#### Excerpt provided

ILLINOIS APPELLATE COURT — FIRST DISTRICT, THIRD DIVISION.


DECEMBER 14, 1955.

HAZEL D. SUTHERLAND, APPELLEE,

v.

MICHAEL GUCCIONE, AND OLIVER SANDQUIST, D/B/A ARCHITECTURAL BUILDERS CO., DEFENDANTS. ON APPEAL OF OLIVER SANDQUIST, D/B/A ARCHITECTURAL BUILDERS CO., APPELLANT. ON APPEAL OF HAZEL D. SUTHERLAND, PLAINTIFF-APPELLANT.

Appeal from the Circuit Court of Cook county; the Hon. LEE W. CARRIER, Judge, presiding. Judgments affirmed.

JUDGE KILEY DELIVERED THE OPINION OF THE COURT.

This is a personal injury action. At the trial the jury found Sandquist guilty and awarded plaintiff $2,500 damages. Guccione was found not guilty. Sandquist moved for a new trial and plaintiff moved for a new trial as to Guccione. The motions were denied and judgments were entered on the verdicts. Sandquist has appealed from the judgment against him and plaintiff has cross-appealed from the judgment in favor of Guccione.

########

• _Task description_
Reproduce the passage of the appellate opinion between "MICHAEL GUCCIONE, AND" and "favor of Guccione.", inclusive, word for word.

#### Given material

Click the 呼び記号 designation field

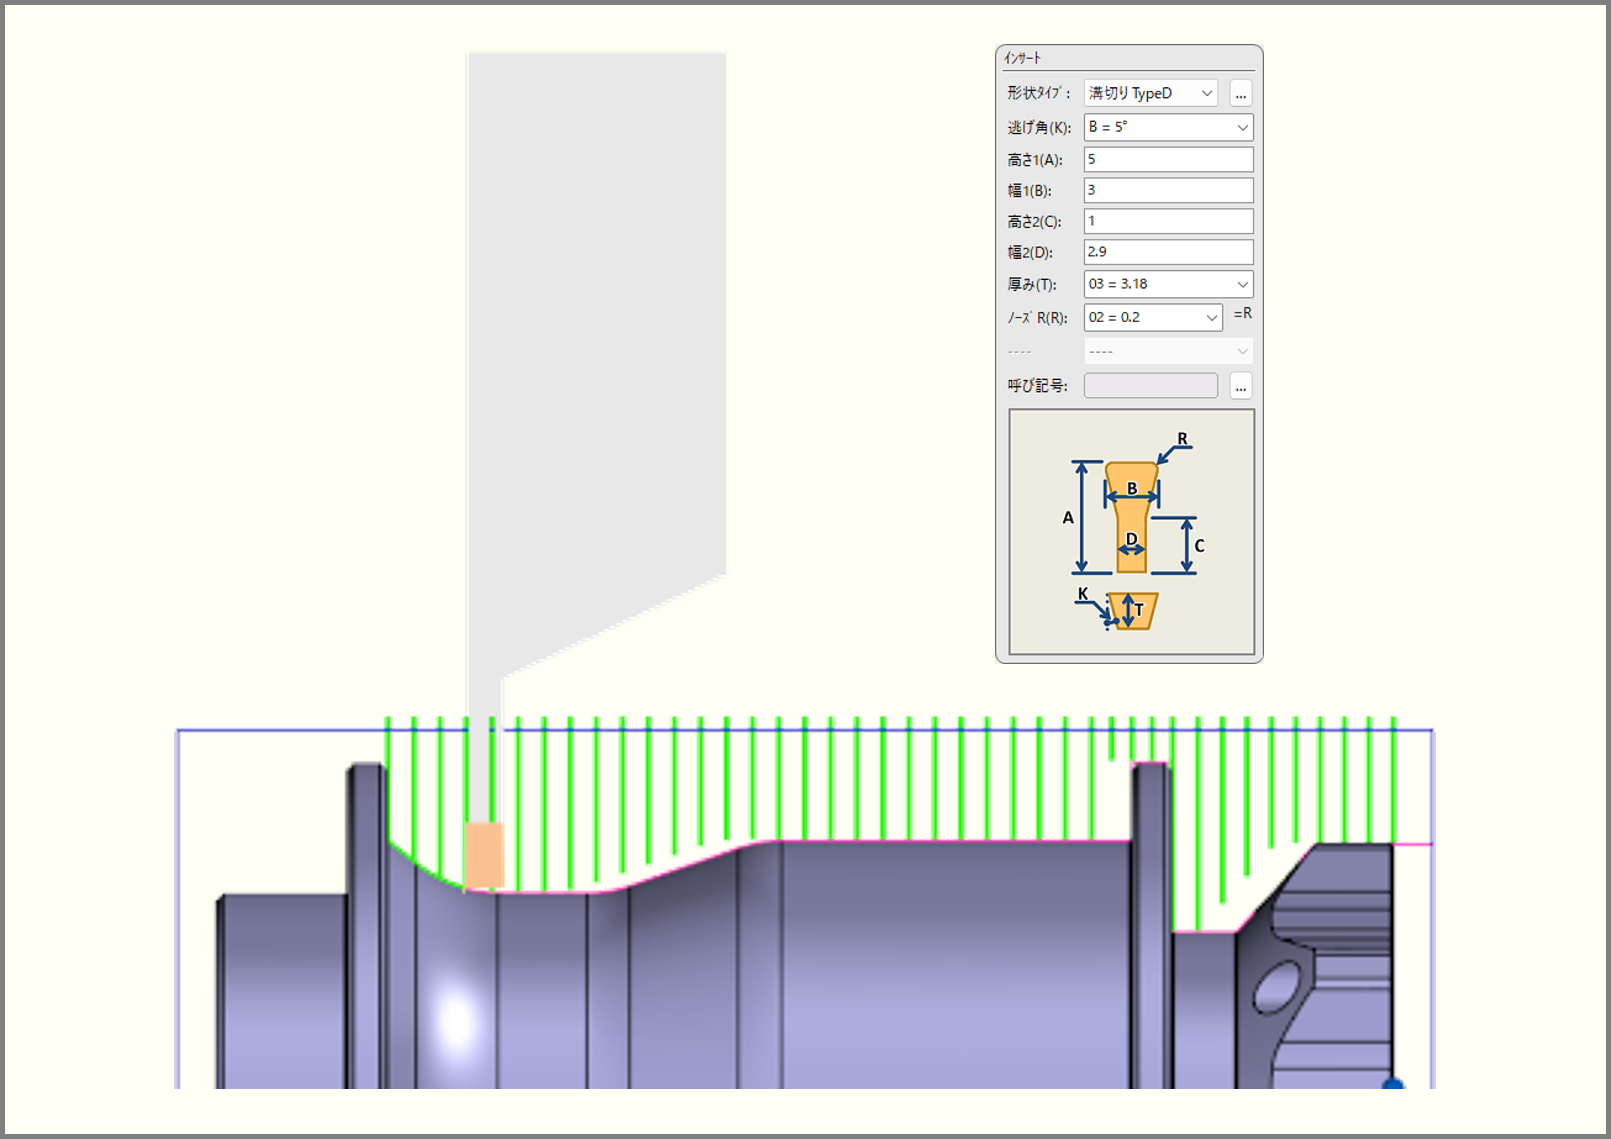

########

• _Exercise answer_
MICHAEL GUCCIONE, AND OLIVER SANDQUIST, D/B/A ARCHITECTURAL BUILDERS CO., DEFENDANTS. ON APPEAL OF OLIVER SANDQUIST, D/B/A ARCHITECTURAL BUILDERS CO., APPELLANT. ON APPEAL OF HAZEL D. SUTHERLAND, PLAINTIFF-APPELLANT.

Appeal from the Circuit Court of Cook county; the Hon. LEE W. CARRIER, Judge, presiding. Judgments affirmed.

JUDGE KILEY DELIVERED THE OPINION OF THE COURT.

This is a personal injury action. At the trial the jury found Sandquist guilty and awarded plaintiff $2,500 damages. Guccione was found not guilty. Sandquist moved for a new trial and plaintiff moved for a new trial as to Guccione. The motions were denied and judgments were entered on the verdicts. Sandquist has appealed from the judgment against him and plaintiff has cross-appealed from the judgment in favor of Guccione.